Pixel coordinate grounding data »
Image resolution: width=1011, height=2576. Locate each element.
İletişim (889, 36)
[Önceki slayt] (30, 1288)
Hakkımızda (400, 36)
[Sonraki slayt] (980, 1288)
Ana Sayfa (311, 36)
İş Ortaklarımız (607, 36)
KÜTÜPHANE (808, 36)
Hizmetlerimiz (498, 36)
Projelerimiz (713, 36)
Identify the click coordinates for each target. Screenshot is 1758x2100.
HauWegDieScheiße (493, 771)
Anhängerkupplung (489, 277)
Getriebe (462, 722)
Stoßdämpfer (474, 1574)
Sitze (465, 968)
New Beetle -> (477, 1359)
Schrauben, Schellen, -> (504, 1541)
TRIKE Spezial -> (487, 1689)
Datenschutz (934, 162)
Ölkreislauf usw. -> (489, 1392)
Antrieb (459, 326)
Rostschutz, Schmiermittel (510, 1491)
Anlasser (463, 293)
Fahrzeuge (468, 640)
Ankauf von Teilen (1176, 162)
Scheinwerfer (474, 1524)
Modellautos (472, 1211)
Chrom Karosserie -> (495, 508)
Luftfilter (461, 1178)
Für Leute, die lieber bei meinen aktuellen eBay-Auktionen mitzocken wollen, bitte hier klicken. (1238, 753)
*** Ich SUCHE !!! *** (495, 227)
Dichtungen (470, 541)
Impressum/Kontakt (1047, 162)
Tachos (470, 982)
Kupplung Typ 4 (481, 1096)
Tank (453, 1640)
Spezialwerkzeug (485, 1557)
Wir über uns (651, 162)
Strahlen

EXERCISE DIRECTIONS »
Exactly as shown above, return every record.

RESULT OF THE EXERCISE »
Image resolution: width=1011, height=2576. Locate each element.
İletişim (889, 36)
[Önceki slayt] (30, 1288)
Hakkımızda (400, 36)
[Sonraki slayt] (980, 1288)
Ana Sayfa (311, 36)
İş Ortaklarımız (607, 36)
KÜTÜPHANE (808, 36)
Hizmetlerimiz (498, 36)
Projelerimiz (713, 36)
Identify the click coordinates for each target. Screenshot is 1758x2100.
HauWegDieScheiße (493, 771)
Anhängerkupplung (489, 277)
Getriebe (462, 722)
Stoßdämpfer (474, 1574)
Sitze (465, 968)
New Beetle -> (477, 1359)
Schrauben, Schellen, -> (504, 1541)
TRIKE Spezial -> (487, 1689)
Datenschutz (934, 162)
Ölkreislauf usw. -> (489, 1392)
Antrieb (459, 326)
Rostschutz, Schmiermittel (510, 1491)
Anlasser (463, 293)
Fahrzeuge (468, 640)
Ankauf von Teilen (1176, 162)
Scheinwerfer (474, 1524)
Modellautos (472, 1211)
Chrom Karosserie -> (495, 508)
Luftfilter (461, 1178)
Für Leute, die lieber bei meinen aktuellen eBay-Auktionen mitzocken wollen, bitte hier klicken. (1238, 753)
*** Ich SUCHE !!! *** (495, 227)
Dichtungen (470, 541)
Impressum/Kontakt (1047, 162)
Tachos (470, 982)
Kupplung Typ 4 (481, 1096)
Tank (453, 1640)
Spezialwerkzeug (485, 1557)
Wir über uns (651, 162)
Strahlen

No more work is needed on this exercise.